Maybe you should clarify "pseudopandemic"--since although there was no 'pandemic', SOMETHING killed more than a half-million US citizens in 2020 (probable democide, IMO). This was a monumental and unprecedented increase in deaths, not a minor blip.
Yawn. Change the record.
Right--democide is such a bore, what with an election coming up and all. It's not like the mass murder of 2 million people (allegedly 40 million worldwide) could be the story of the century or anything. "Mistakes were made," that's all--nothing to see here.
This was a limited article setting out the role of PCR driven hysteria in the last few years.

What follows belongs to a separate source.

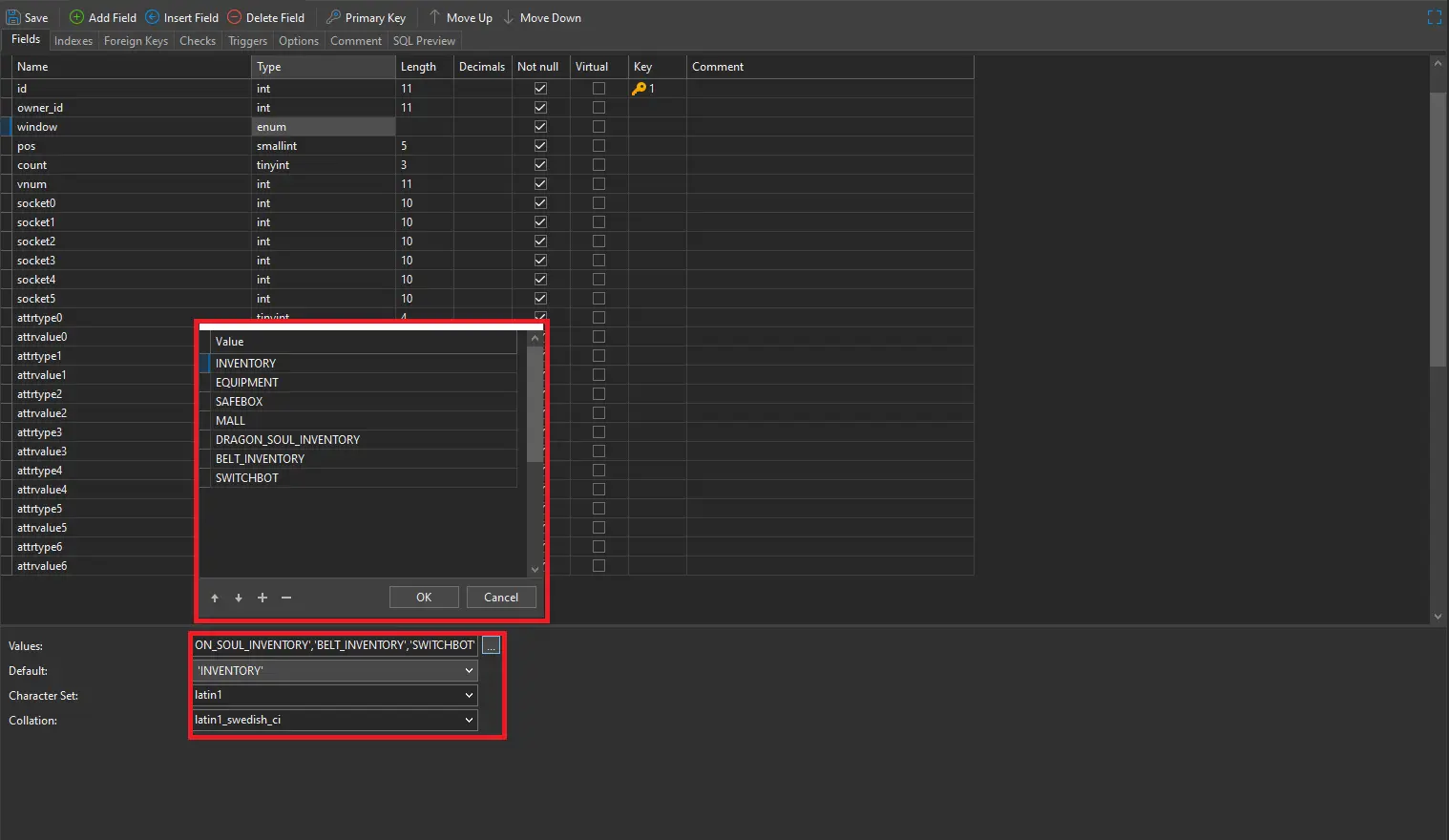
Task: Click the Save toolbar icon
Action: (x=14, y=17)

I and others have laid out elsewhere in some detail how and why large numbers of deaths could be caused by iatrogenic harm consequential to the testing frenzy.

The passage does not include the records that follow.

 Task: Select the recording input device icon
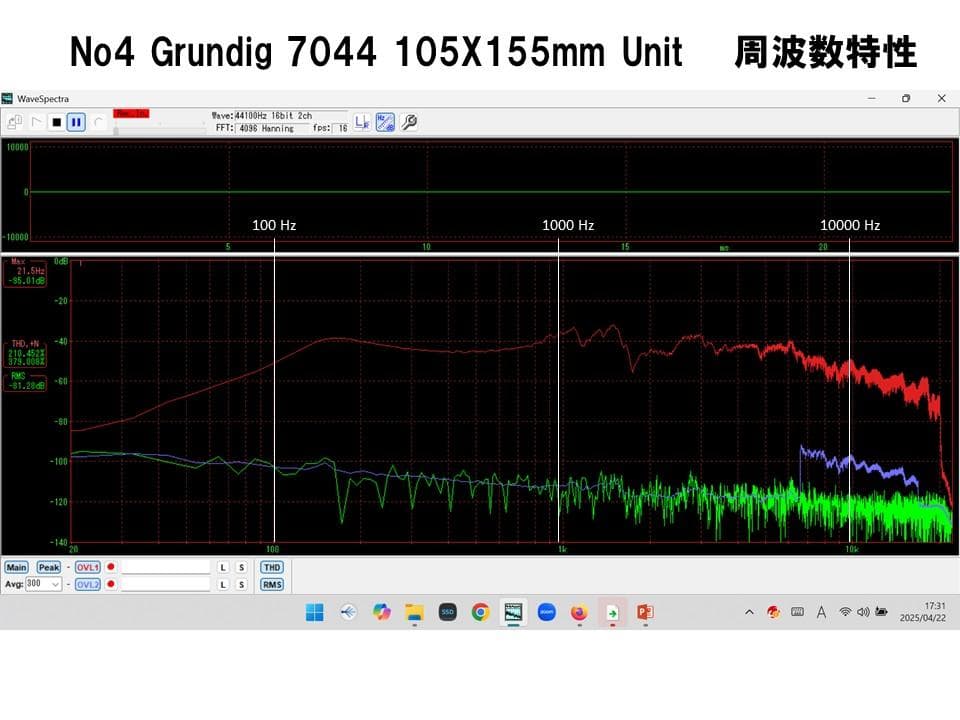point(14,119)
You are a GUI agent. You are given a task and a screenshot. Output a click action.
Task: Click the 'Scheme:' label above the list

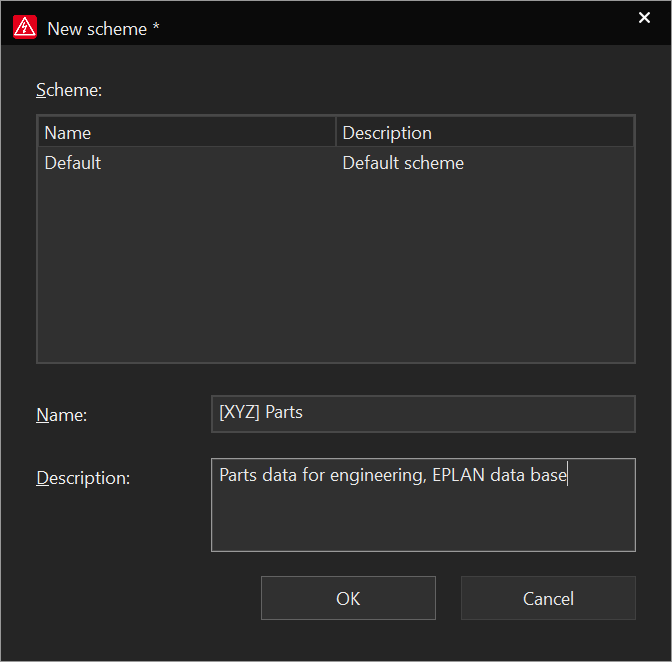pos(69,90)
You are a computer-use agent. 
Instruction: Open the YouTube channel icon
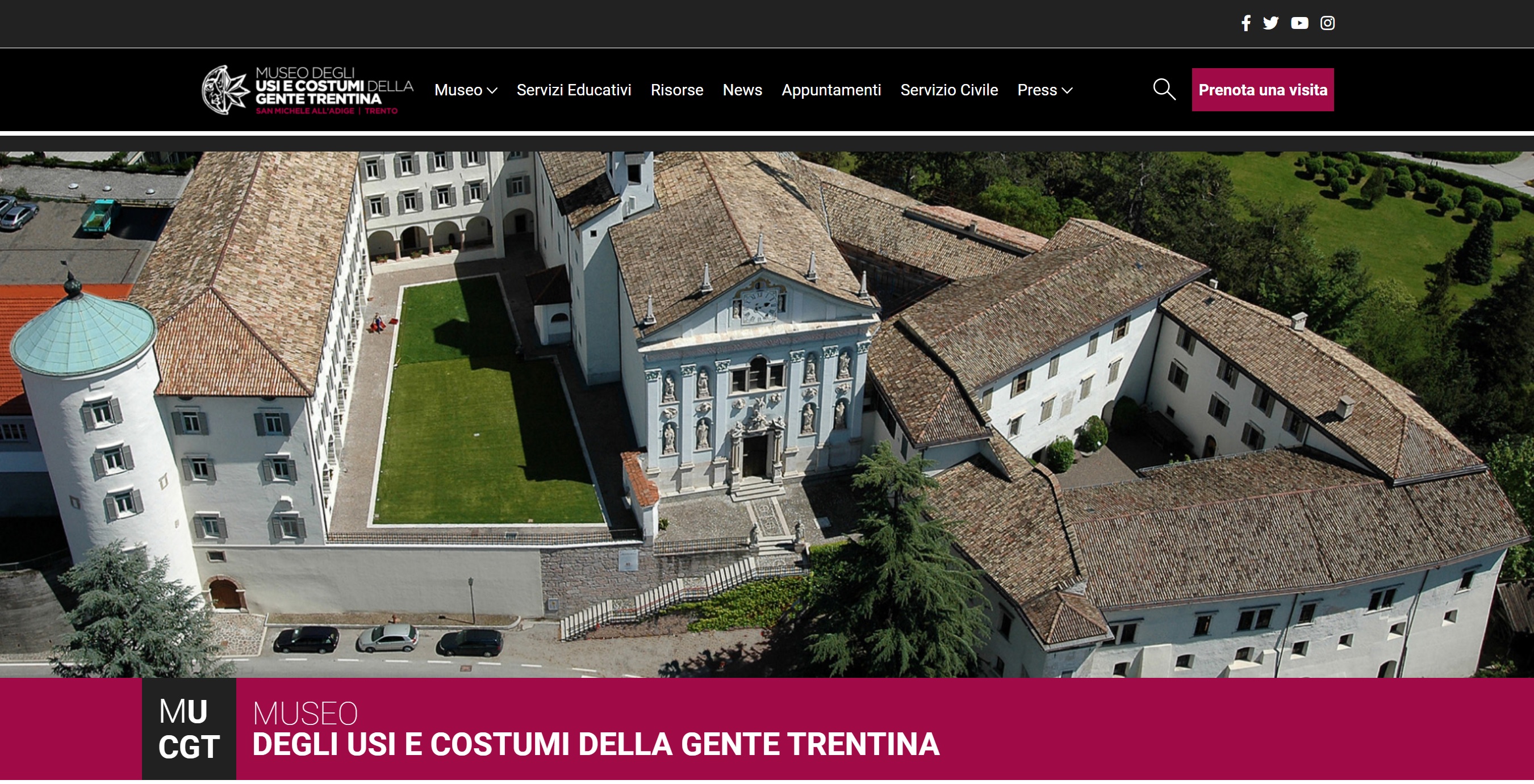(1299, 23)
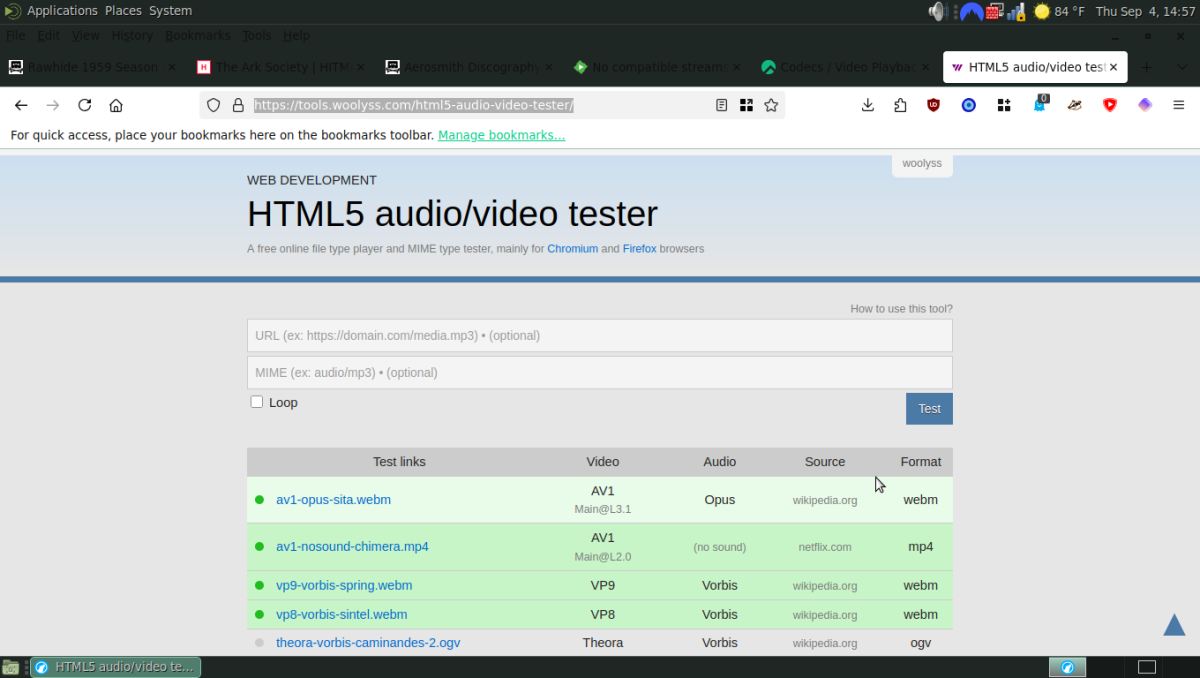Open the Bookmarks menu

[x=197, y=35]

I am so sorry that in this instance you will have to go and do some further research / reading.
If every article had to lay out all the connections and be a fully-fledged explanation of what has happened then every article would be a book.
Suggest reading other articles on here, on Jessica Hockett's substack, and those on wherearethenumbers substack.
RE Hockett's work, she has blocked me, so I cannot see her work. I didn't even know that was possible on Substack, which I guess is like FB now. She blocked me for persistently asking her to explain 1) the basic parameters of her fake death claim, such as whether she is contending only 26k excess deaths in NYC were faked, or whether 50k excess deaths in NYC metropolitan area were faked, or whether a half-million excess deaths in the US were faked; and 2) asking her why the data was faked to look like a chemical weapon attack, and why it is being covered up, if it was faked to scare people, and other inconvenient questions.
The hypothesis of iatrogenic harm has been around since mid-2020, and to this day, has not been supported with any official mortality data--and in fact, it it wildly inconsistent with the mortality data, IMO--including the pattern of localized death waves, the fact that all adult age groups were equally affected in the death waves; the fact that deaths increased not just in hospitals, but at home, and from accidents, the various causes of death that skyrocketed, and etc., etc. You can read a summary of the basic research I've done on the deaths here. Let me know how these characteristics fit with your hypothesis. https://www.virginiastoner.com/writing/2024/2/3/us-death-peaks-2020-2021-multiple-causes-of-death
Regarding the reason these tests are so prone to false positives, I have a variety of ways of explaining it. Firstly, human DNA has 3 billion base pairs, but a typical virus only has in the range of 10,000 to tens of thousands. An activated human cell turns out millions of copies of RNA per second. So just from sheer numbers, it is easy for the PCR test primer to lock on to human RNA “by mistake”. More specifically, false matches are easy to explain if you took high school biology. According to standard immunology, antibodies are created by human cells with RNA sequences that match viral or bacterial RNA sequences they are intended to seek out and identify. The human immune system while generating antibodies will create massive quantities of RNA that matches the viral RNA the PCR is designed to detect.
That said, readers of this blog know that without proper viral isolation they do not even know what whether the sequences in the PCR tests come from any specific virus.